Kaiser Furniture, a Taiwanese-owned manufacturer that has operated in Vietnam since 2004, falls into both of those categories. The company, which sells 95% of its furniture to the United States, has more than 3.2 million square feet of production facilities and roughly 5,000 employees in Binh Duong province, a heavily industrialized region outside Ho Chi Minh City.

Dwayne Wood, Kaiser’s general manager of sales and marketing, says 120 of its workers are from mainland China, 50 of whom are trapped in Hubei province, the epicenter of the outbreak. The employees had been visiting home for the Lunar New Year holiday when the virus began to spread rapidly, prompting Chinese authorities to place Hubei under an unprecedented lockdown.

“They are all senior and middle managers,” Wood said. “Our production scheduling guys, our entire costing department. A couple of our purchasing people and two senior managers at our upholstery area are stuck, so we’re having to move things around to be able to get those areas to work.”

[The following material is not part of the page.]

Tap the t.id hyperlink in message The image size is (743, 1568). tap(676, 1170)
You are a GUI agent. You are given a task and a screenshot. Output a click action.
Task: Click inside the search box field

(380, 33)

Other Chinese employees of Kaiser were able to return to Vietnam before flights between the two countries were suspended last weekend. Now, Vietnam is no longer granting new visas to Chinese nationals, and anyone arriving in the country who has been in China within the last two weeks faces 14 days in quarantine.

While travel restrictions have created personnel problems, Wood said, broader issues are gaining prominence.

“The bigger impact for us is that China really just hasn’t started back up [since the end of the holiday], and China is such a huge trading partner, and we still rely heavily on them for a lot of our component parts,” he said.

Furniture production for the U.S. market is well-established in Vietnam, with large-scale manufacturing dating back two decades.

While Vietnam’s economy has diversified and grown rapidly in recent years, driven in part by rising labor costs in China, businesses still rely on the huge Chinese industrial sector to churn out essential components. For Kaiser, that means parts such as drawer guides and specific fabrics or leather, though most of the lumber it uses is American.

“The biggest disruption of the coronavirus for a lot of people here will be how it affects the supply chain. It was already a stretch with Lunar New Year; our customers placed extra orders early to compensate for the break. . . . But now we’re back, and we’re trying to contact our vendors in China, and they’re not even back to work,” Wood said.

Others in Vietnam say they have not felt the full force of disruptions but worry that it’s only a matter of time.

An executive at a large American footwear company based in Ho Chi Minh City said that while the business is not experiencing problems yet, managers are monitoring the supply chain closely.

“A lot of the athletic brands have already started moving out of China, but a lot of technical materials, whether knits or carbon plates, things like that, haven’t completely migrated out of China yet,” said the manager, who was not authorized to comment publicly and spoke on the condition of anonymity.

These parts are largely produced in Guangdong province, home to the industrial powerhouses of Shenzhen and Guangzhou, a region that so far has avoided significant disruptions from the outbreak. Nonetheless, the footwear producer is exploring contingency plans with other suppliers. Its factories outside Ho Chi Minh City have distributed masks and hand sanitizer to workers, while also quarantining Chinese employees for 14 days.

“There have been concerns voiced by the Vietnamese workers, some of which is perpetuating something kind of stereotypical, but we want the factories to be super transparent,” the executive said.

The footwear firm is not alone in taking such a step. The labor department in Ho Chi Minh City has ordered 187 companies to keep 1,069 Chinese employees in quarantine for two weeks.

New restrictions within China could further stress production lines. This week, officials in Zhejiang province announced that only one person per household would be allowed to leave home every two days for necessities. This includes three districts of the city of Hangzhou, home to e-commerce giant Alibaba.

“We’ve also heard that Hangzhou is telling factories they can’t open until March 1, and that’s a really key fabric area,” Wood said. “If that happens, then we’ll be greatly affected.”

Although China has largely weathered Trump’s trade war, many economists expect its annual growth to slump to below 4% for the first quarter as services halt and consumers avoid going out due to contagion fears.

“The tariffs have had a great impact on the exodus of manufacturing from China, but it’s been kind of a slow death, whereas if something like this happens where they’re physically not able to go back to work, it really forces people to quickly change their mind-set and move away from China at a much faster pace,” Wood said.